Hello,
I’m trying to run multiple subflows at the same time, with each subflow running an extract, transform and load task (see test code below). I expected it to run each task right after each other during each subflow’s run. From the UI (see attachement), it seems that ‘subflow / 4’ does do that.
But then ‘subflow / 3’ waits for ‘subflow / 4’ to be done before starting to do the ‘transform and load’ tasks.
then ‘subflow / 2’ waits for ‘subflow / 3’ to be done, before running its transform and load
and finally ‘subflow / 1’ runs transform and load, after ‘subflow / 2’ has completed
Are my expectations misplaced?
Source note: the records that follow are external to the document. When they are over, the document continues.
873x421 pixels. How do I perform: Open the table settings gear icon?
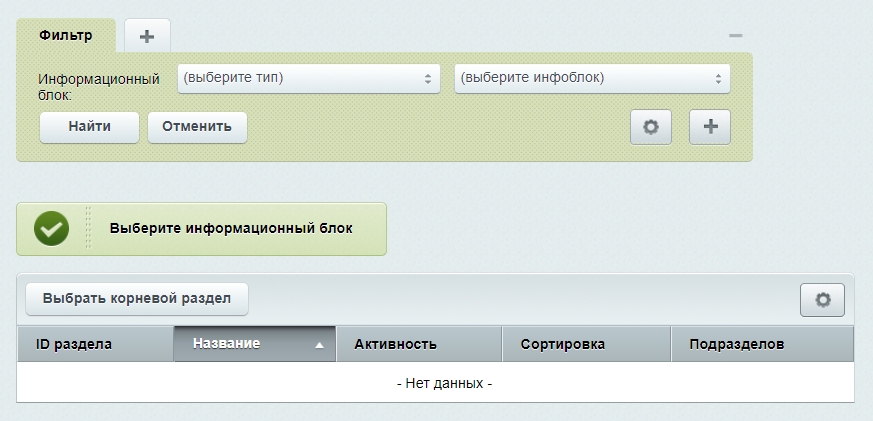click(x=823, y=299)
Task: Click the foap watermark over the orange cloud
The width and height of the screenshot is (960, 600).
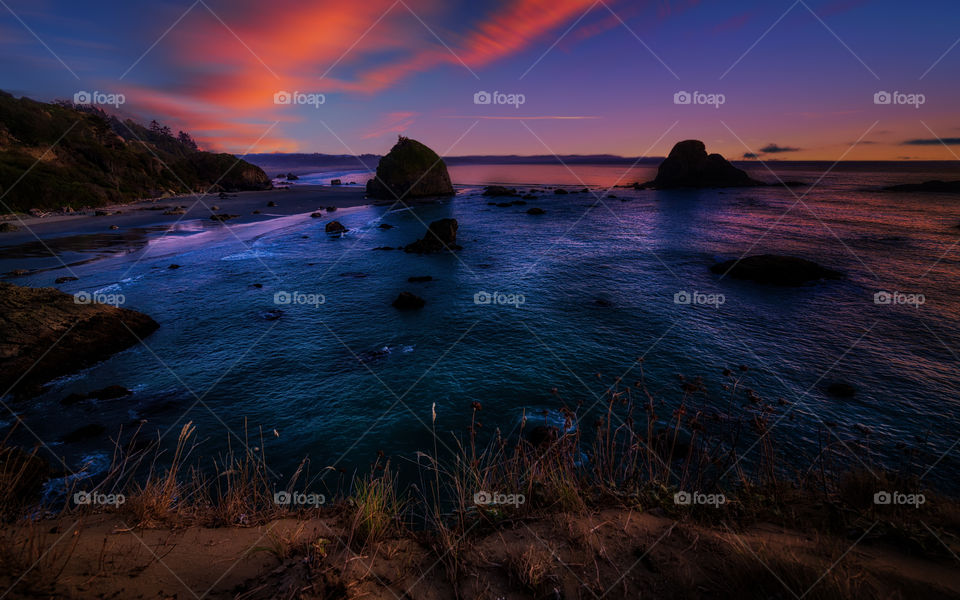Action: [299, 99]
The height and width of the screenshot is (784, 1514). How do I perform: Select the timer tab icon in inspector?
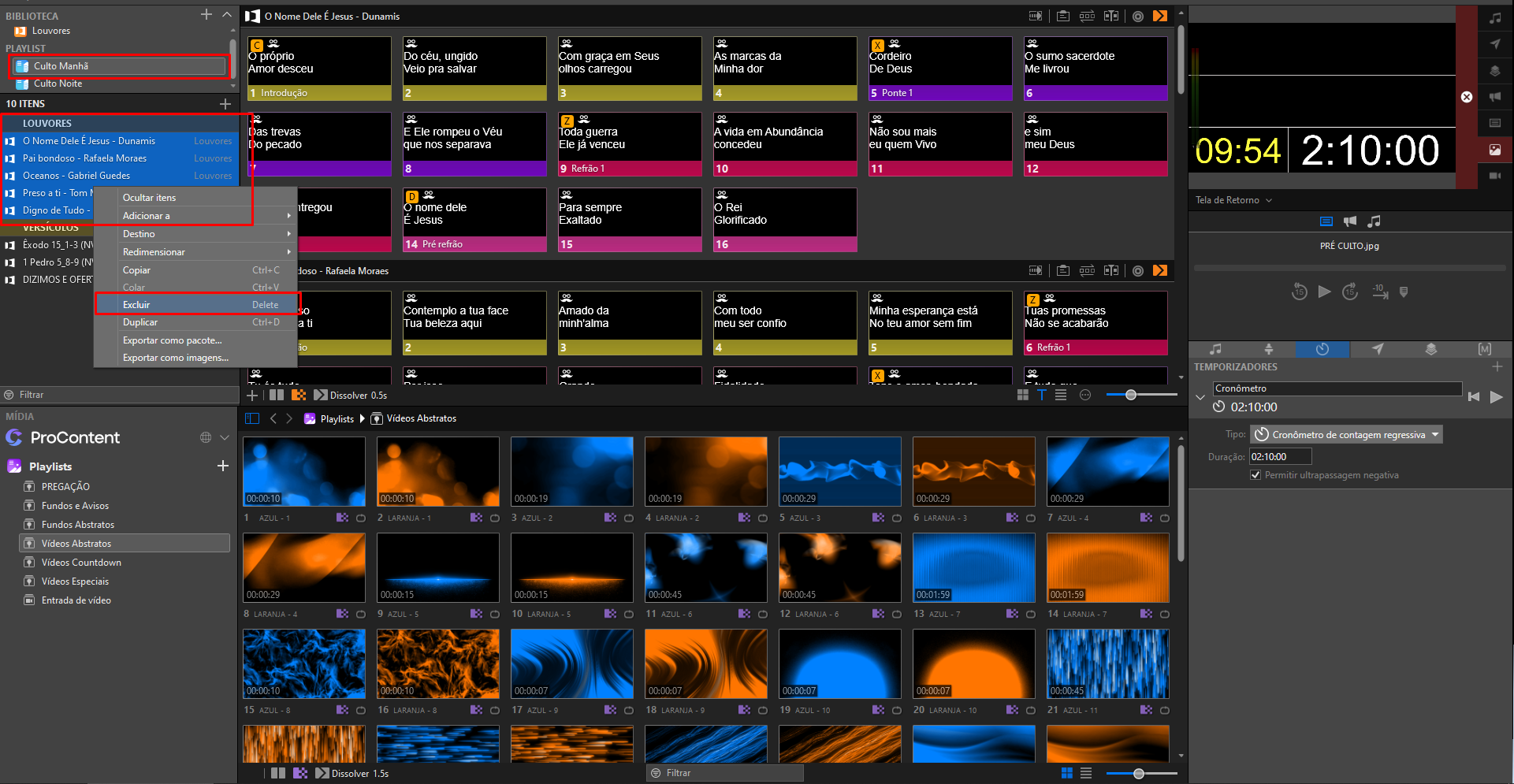1322,349
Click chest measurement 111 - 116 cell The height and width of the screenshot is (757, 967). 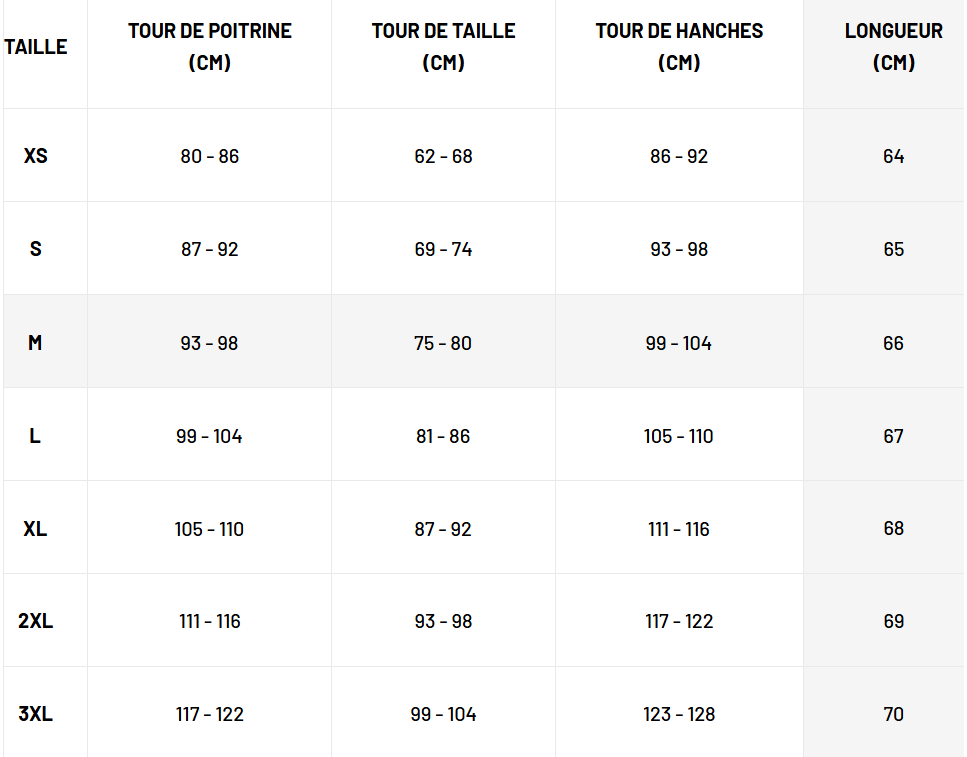point(210,621)
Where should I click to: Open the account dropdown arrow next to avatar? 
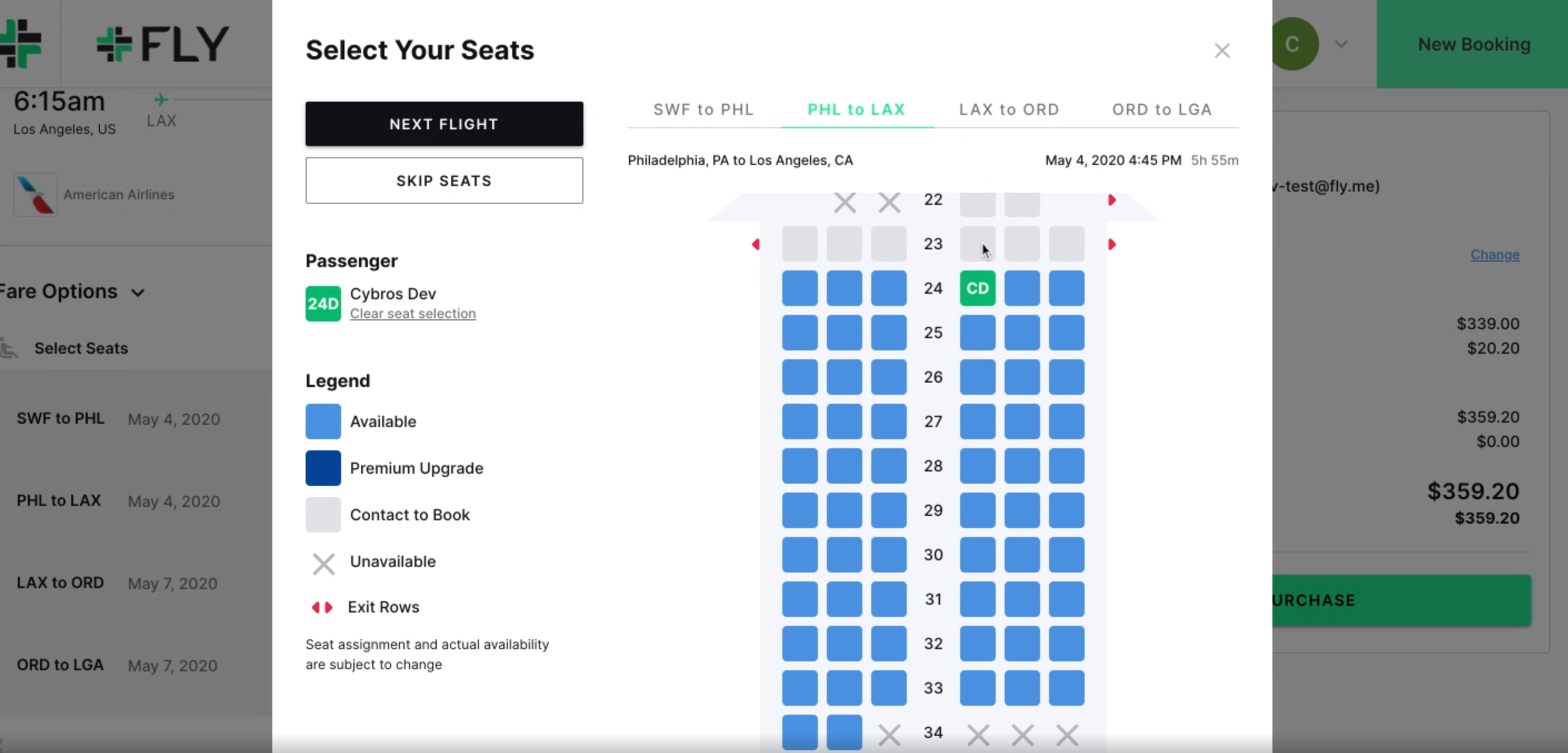coord(1341,44)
How could I improve my code to have all subflows run their respective tasks as soon as possible?
Many thanks.
import asyncio
import random
from prefect import task, flow
from prefect.runtime import flow_run
def flow_run_name():
return f"{flow_run.parameters['flow_index']}"
@task(name='extract')
async def extract():
await asyncio.sleep(2)
return 'extracted'
@task(name='transform')
async def transform(extracted):
await asyncio.sleep(2)
return 'transformed'
@task(name='load')
async def load(transformed):
await asyncio.sleep(2)
return 'loaded'
@flow(name='subflow', flow_run_name=flow_run_name, log_prints=True)
async def subflow(flow_index):
extracted = await extract()
transformed = await transform(extracted=extracted)
loaded = await load(transformed=transformed)
print('flow index: ' + str(flow_index) + ' ' + extracted + ' +' + transformed + '+' + loaded)
@flow(name='main_flow')
async def main_flow():
subflows = [subflow(1), subflow(2), subflow(3), subflow(4),]
await asyncio.gather(*subflows)
if __name__ == '__main__':
asyncio.run(main_flow())